Em novembro de 2019, a Turquia e o governo da Líbia reconhecido pela ONU, sob o comando do primeiro-ministro Fayez al-Sarraj, assinaram um memorando de entendimento. A redistribuição das zonas econômicas exclusivas no Mediterrâneo Oriental formulada no documento dá à Turquia o direito aos recursos minerais no fundo do mar desde a ilha de Creta até o leste de Rodes.

Os governos de Atenas e Nicósia protestaram, e a UE ficou ao lado deles. A situação jurídica aqui é complicada, mas, em última análise, a Líbia e a Turquia não têm permissão para concluir um acordo às custas de terceiros sem aprovação internacional.

Enquanto isso, o governo de Atenas concordou em cooperar com o Egito na exploração de reservas de gás natural no Mediterrâneo Oriental, o que vai contra o tratado da Turquia com a Líbia.

Presidente turco, Erdogan, e premiê da Líbia, Fayez al-Sarraj, assinaram memorando redistribuindo direitos no Mediterrâneo.Foto: DHA

Turquia cada vez mais isolada

Em janeiro passado, Grécia, Chipre e Israel também assinaram um acordo para construir um gasoduto submarino de quase 2 mil quilômetros que transportará grandes quantidades de gás natural para a Europa – contornando a Turquia.
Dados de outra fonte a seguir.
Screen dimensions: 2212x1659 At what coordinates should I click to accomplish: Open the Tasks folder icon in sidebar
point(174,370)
Além disso, Grécia, Chipre, Israel, Egito, Itália, Jordânia e os palestinos estão unidos no Fórum do Gás para o Mediterrâneo Oriental (EMGF), que os EUA também apoiam. A Turquia, que ficou de fora, denuncia o grupo como um clube antiturco. Mais tarde, os Emirados Árabes Unidos, que rivalizam com a Turquia, também se uniram ao grupo.

Em vista dessa constelação internacional, a Turquia parece estar contra a parede. Ancara tem todos os motivos para criticar a distribuição dos direitos marítimos e poderia reivindicar isso na Corte Internacional de Justiça em Haia.
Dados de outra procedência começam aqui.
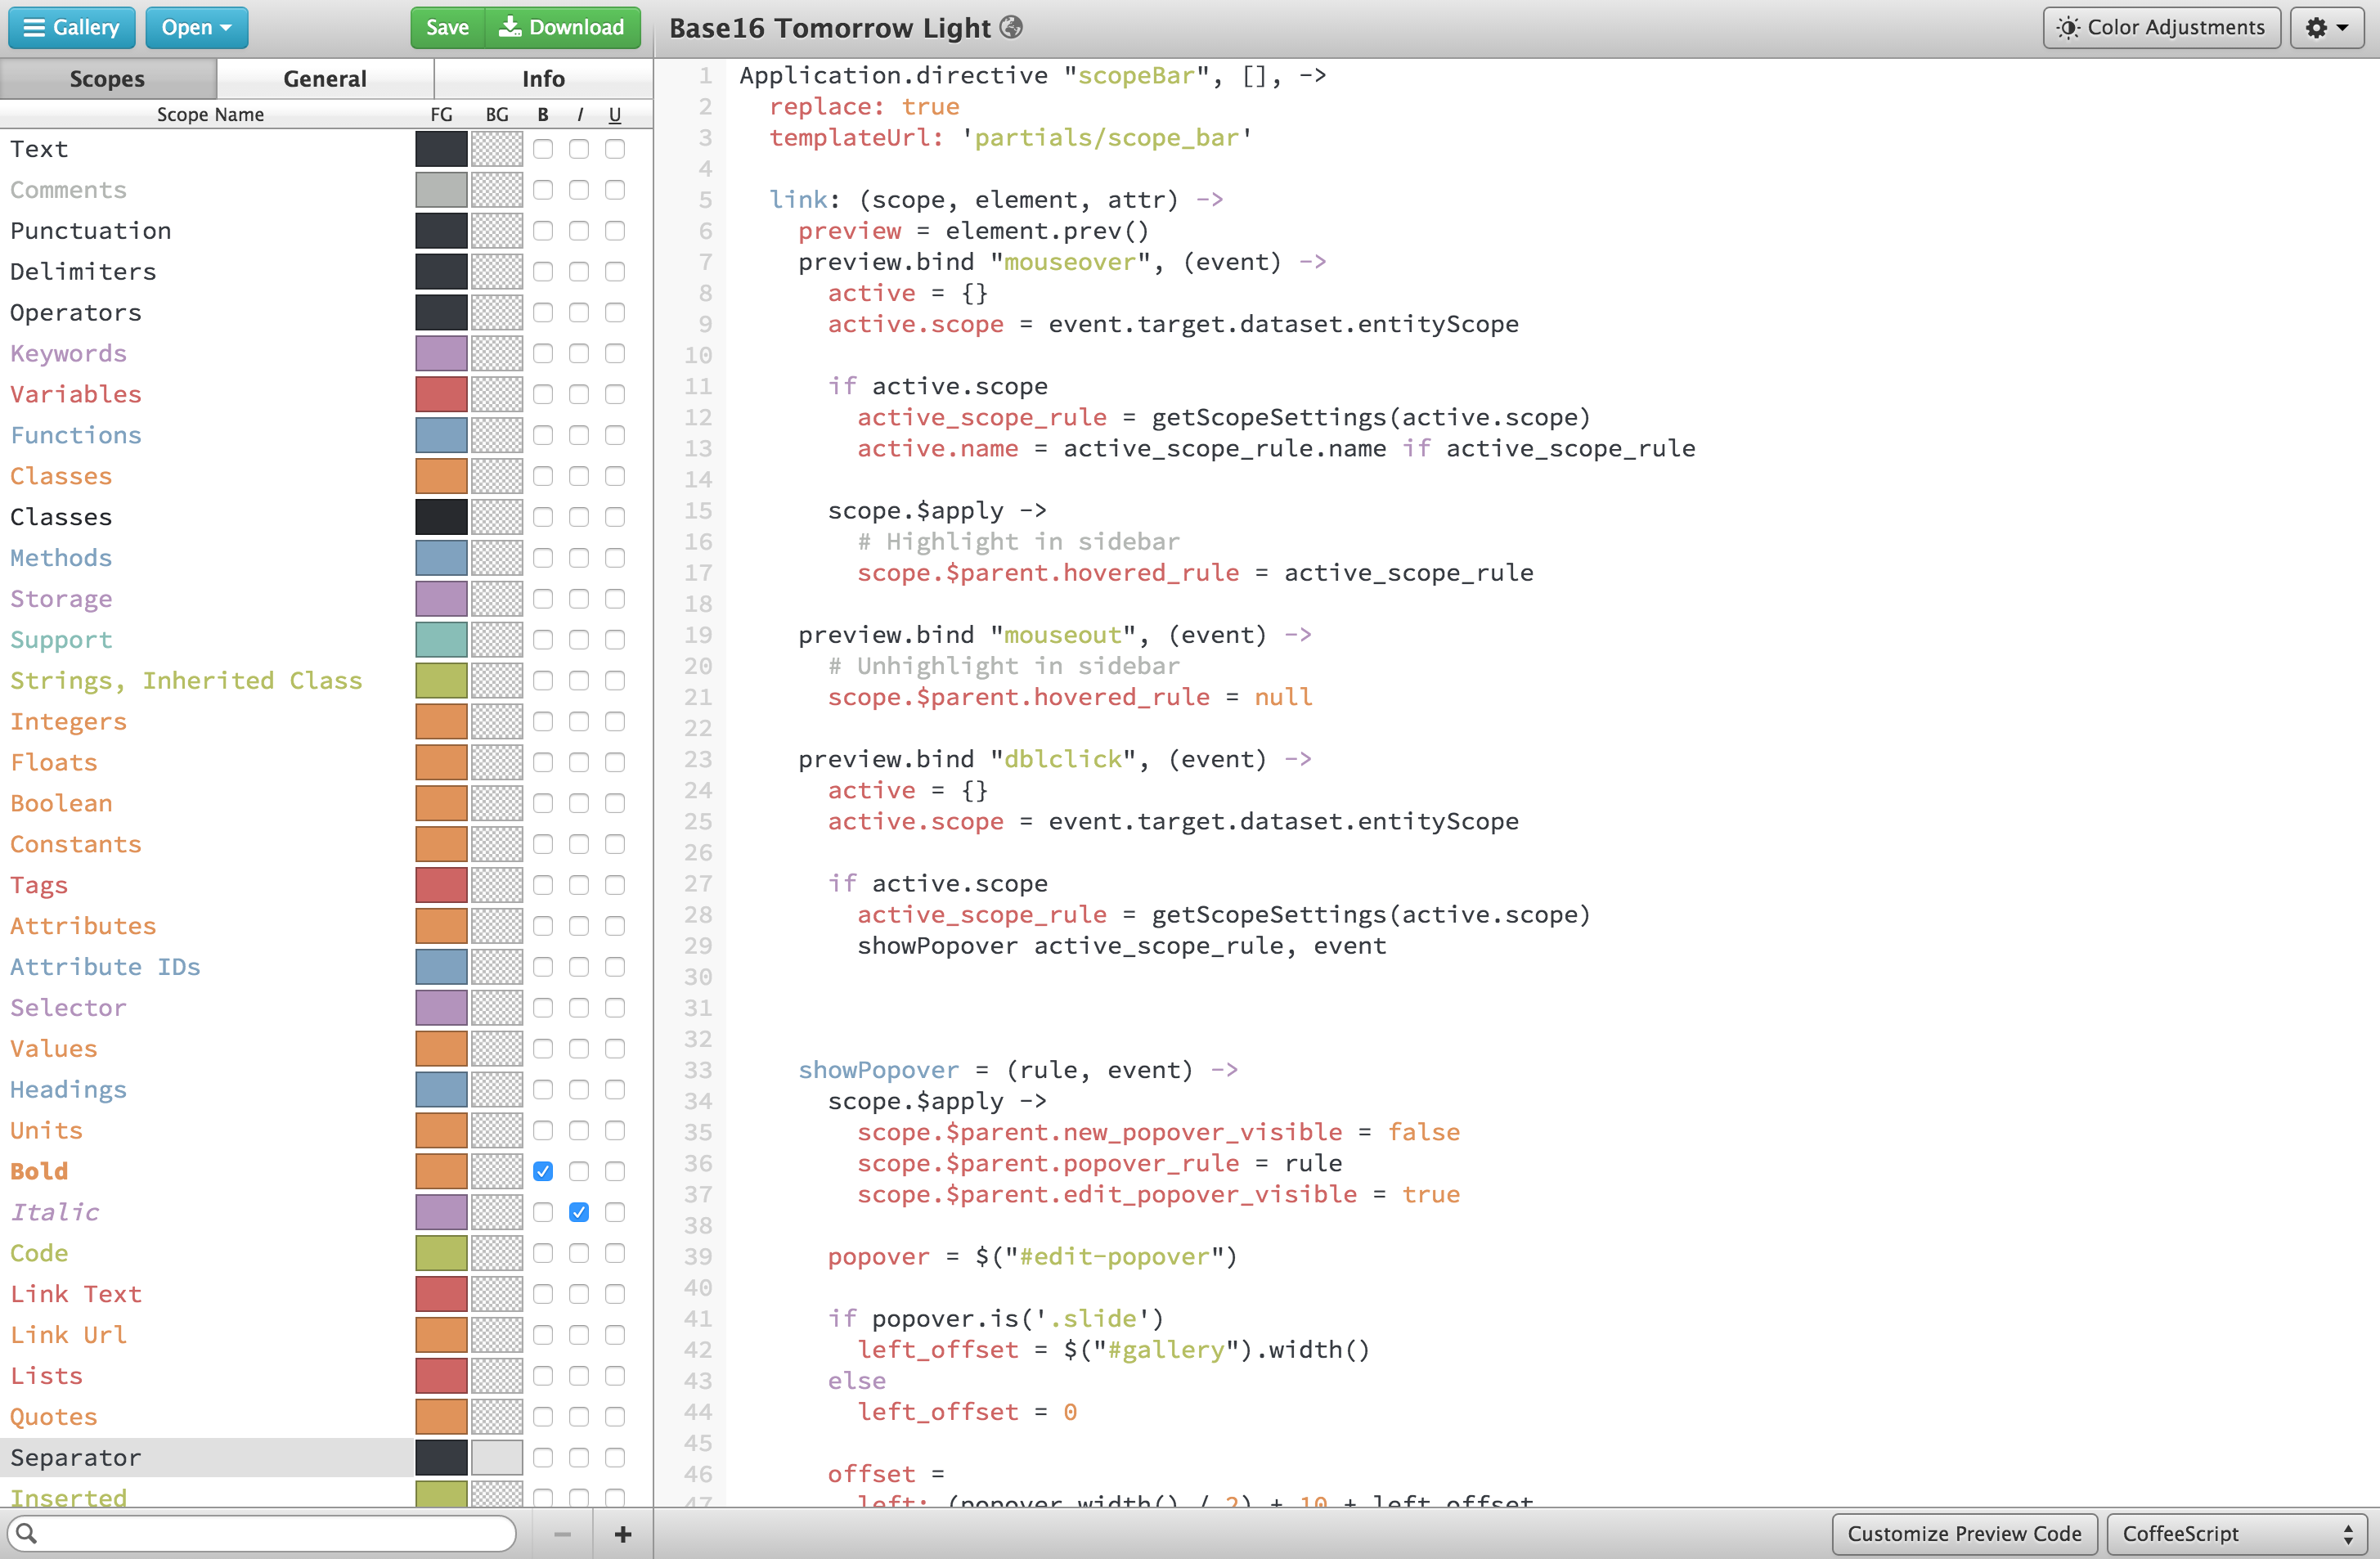Click the magnifier icon in search box
The image size is (2380, 1559).
27,1532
Em vez disso, Erdogan tenta fazer cumprir suas reivindicações de forma militar, com veleidades de grande potência, e promete a seus seguidores uma espécie de novo grande império turco em terra e no mar. Mas seus slogans nacionalistas fazem com que internacionalmente as fileiras contra ele se fechem com ainda mais força.
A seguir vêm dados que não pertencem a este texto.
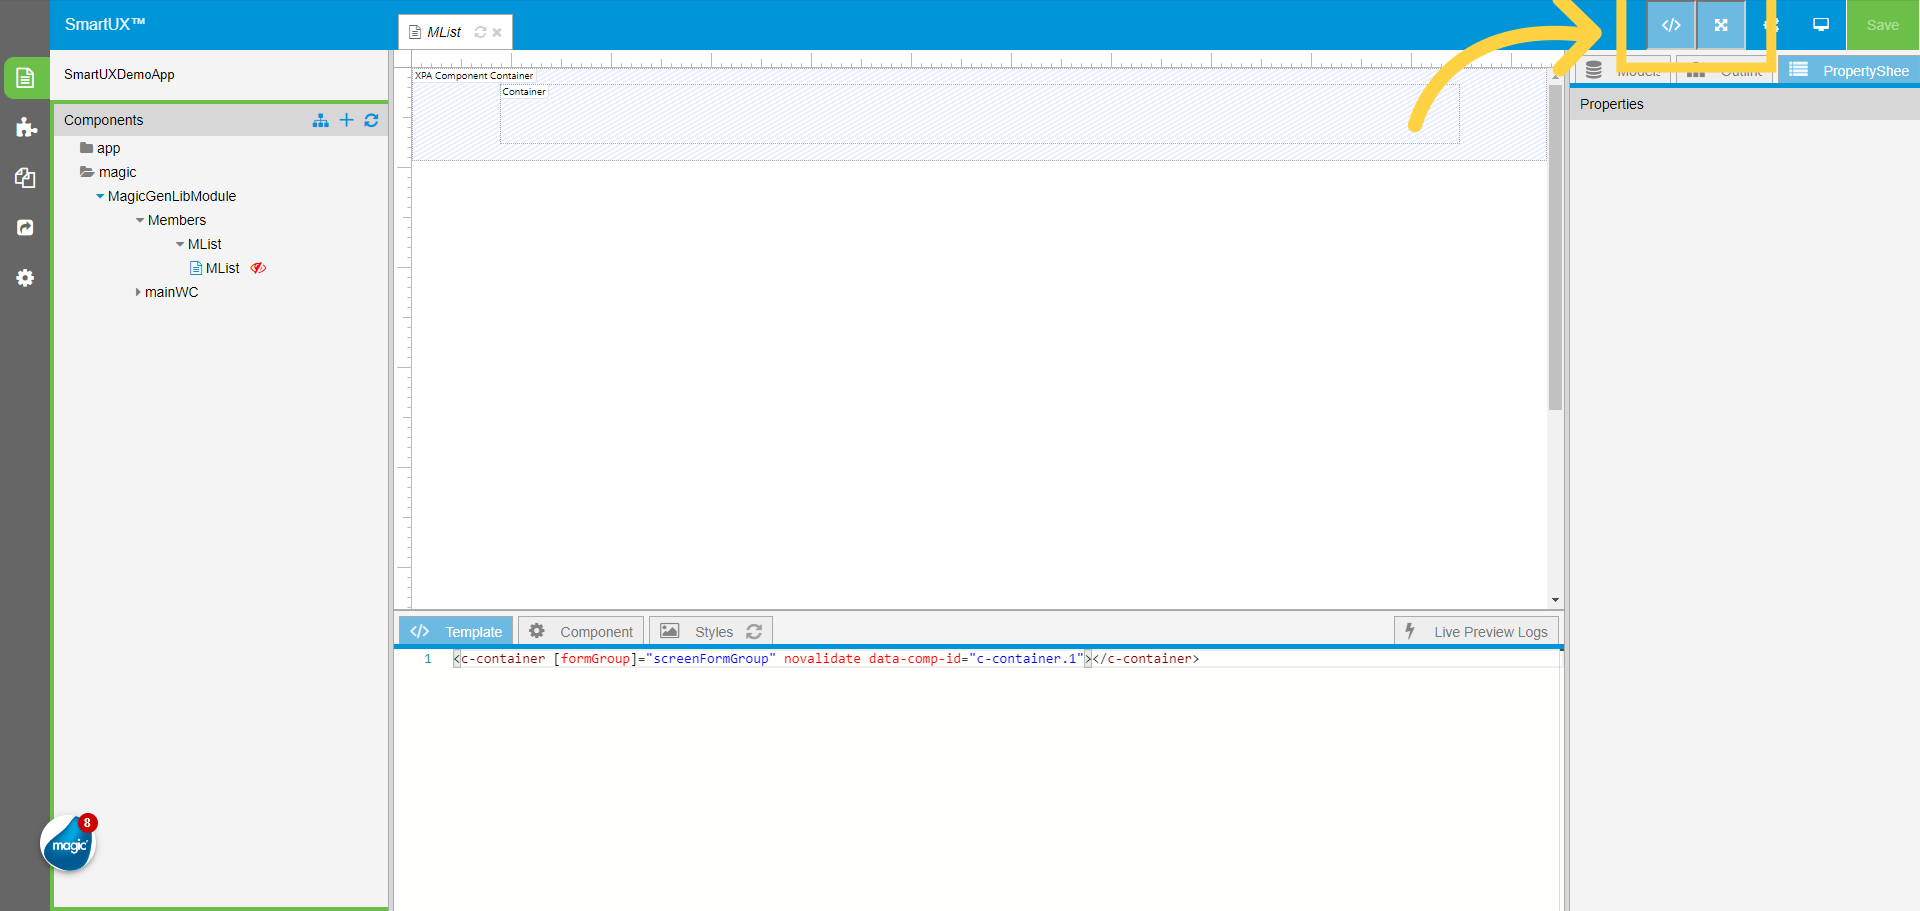Click the MList tab refresh icon
1920x911 pixels.
coord(480,32)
No encontro com seu homólogo alemão, o ministro do Exterior turco, Mevlut Cavusoglu, sinalizou sua disposição em aceitar a mediação da UE. Mas o bloco europeu enfrenta um dilema: por um lado, Bruxelas tratou a Turquia com luvas de pelica durante anos, porque vive sob a constante ameaça de que Ancara possa rescindir o acordo de refugiados e abrir as portas para a Europa. Por outro lado, a UE está comprometida com os seus países membros, Grécia e Chipre.

No curto prazo, a situação poderia ser neutralizada por meio de movimentos políticos, como a integração dos turcos ao EMGF. No médio prazo, entretanto, apenas uma rodada internacional de negociações sobre reivindicações de direito marítimo na região ajudará.